About a month ago, I reached a point where I thought my present circumstances were unbearable, and the only way I found to convince myself to push forward was to daydream about the summer. My ideal summer day went something like this: Wake up at dawn. Make coffee. Have coffee on my balcony with my laptop, write for a few hours, have breakfast too. I’d write for this blog, work on my fiction, write the screenplay for that musical I dream of putting up. Then, once the sun would be too hot, I’d pack lunch and bike downtown, to the library. I’d rent all kinds of books. Philosophy. Physics. Psychology. Once I’d be done, I’d bike to a park, where I’d read and have a picnic. As I’d bike back home at the end of the afternoon, I’d stop at the market to get fresh vegetables. Make something I’ve never had before for dinner. Listen to music. Journal a bit. Go to bed early.
I told my friend about my plans. She looked at me thoughtfully and asked: “Why aren’t you living that life now?”
I had reasons. I’m so busy. My balcony’s buried in snow. The sun rises after 7. Fresh vegetables are rare and expensive at this time of the year. I opened my mouth to voice them. Something stopped me. This quote, that I haven’t been able to find attribution for, popped in my mind: “There's no such thing as being too busy.

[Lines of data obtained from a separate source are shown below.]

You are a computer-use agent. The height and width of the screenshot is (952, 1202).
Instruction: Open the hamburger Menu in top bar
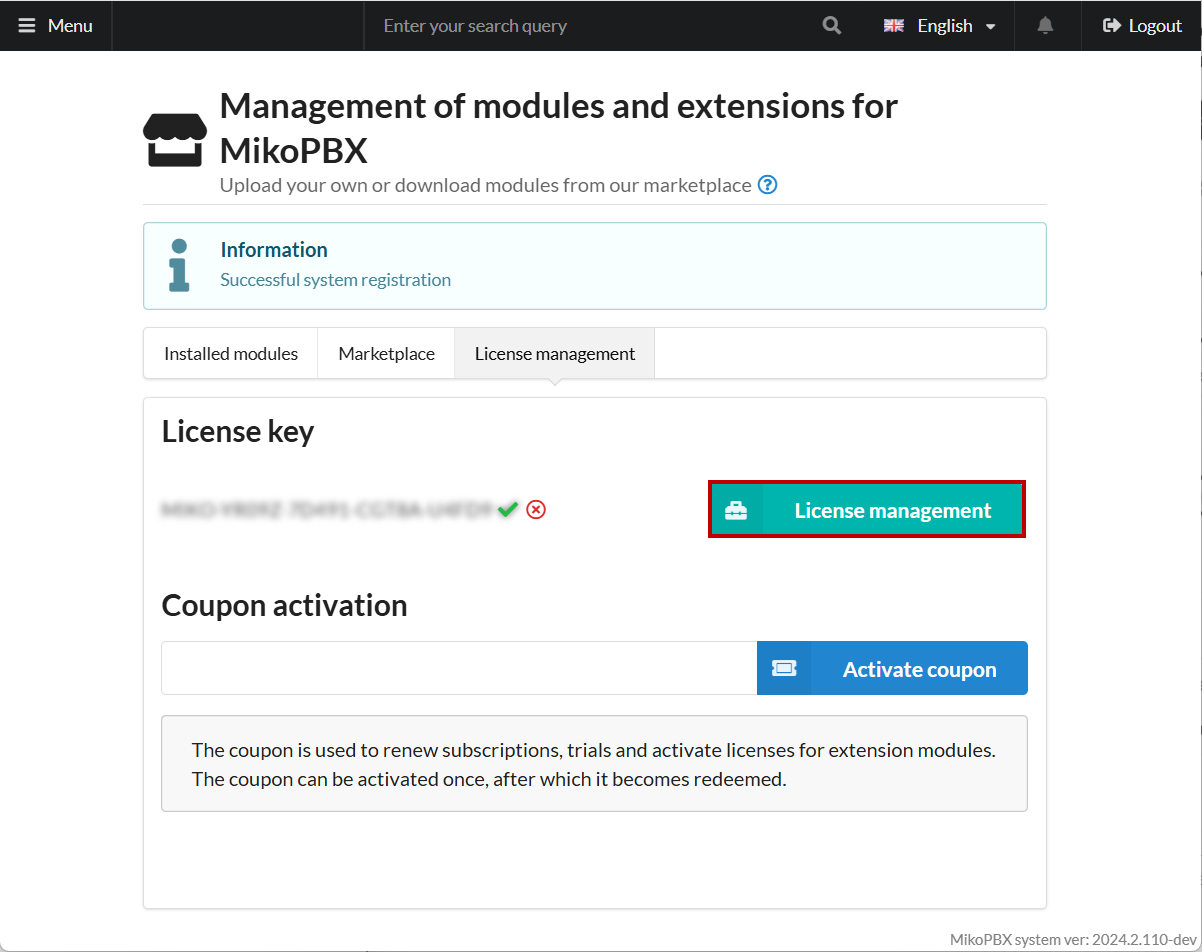tap(56, 26)
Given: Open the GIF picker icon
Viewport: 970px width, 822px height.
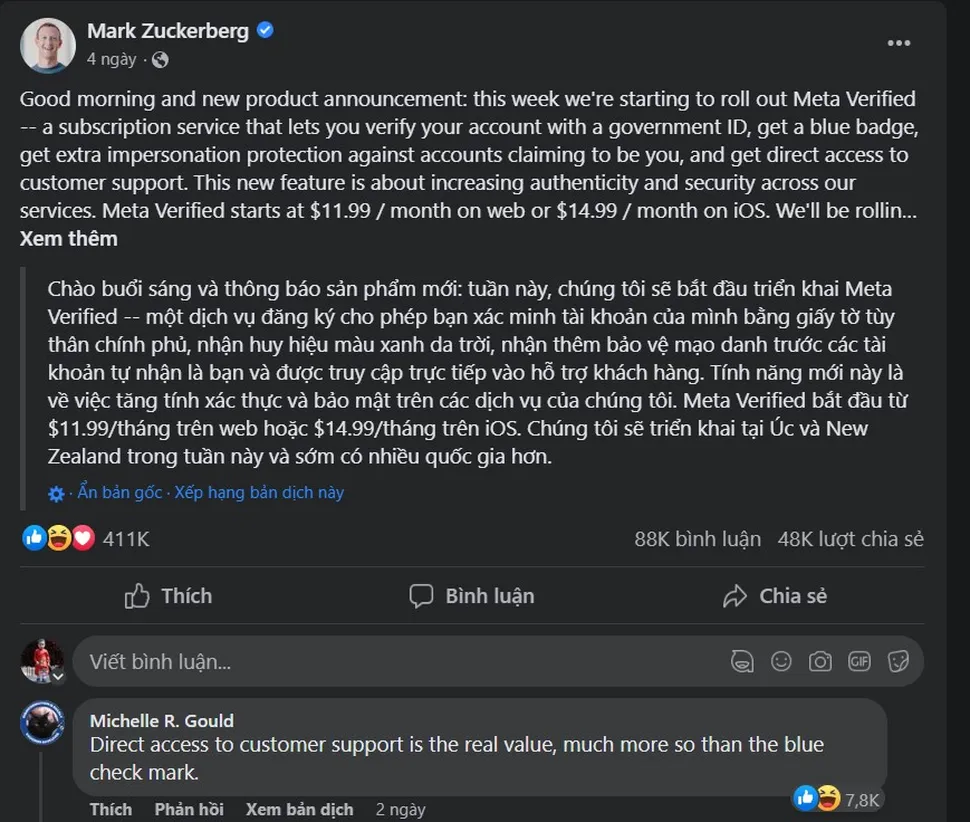Looking at the screenshot, I should tap(859, 661).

If you really want something, you'll make time for it.” I could react defensively and list my reasons and play the victim. Or I could open my heart and think.
My friend continued, her voice careful: “Sometimes I think we live like we forget we’re going to die.”
Cue an Existential Crisis, complete with questioning all my life choices, booking appointments with my guidance counsellor and my psychologist, and holding back sobs as I tell my mother on a video call: “What is the rest of my life? 60 years? 50? 5? I don’t know!”
I spoke to some other friends about it. If you’re dealing with stuff, tell your friends about it! Every time I give someone a peek of what’s inside my heart and they don’t go running the other way, I feel a little less lonely. To one of my friends, I wrote:
I don’t want to kill the hunger within me, and idk, I know this all sounds melodramatically existential… I don’t want to live on autopilot. I think living intentionally, mindfully and purposefully all go hand in hand. And the joy that comes from enjoying the small things comes from the same place that the pain of existential questioning comes from: an understanding that life is beautiful, fragile and so so precious.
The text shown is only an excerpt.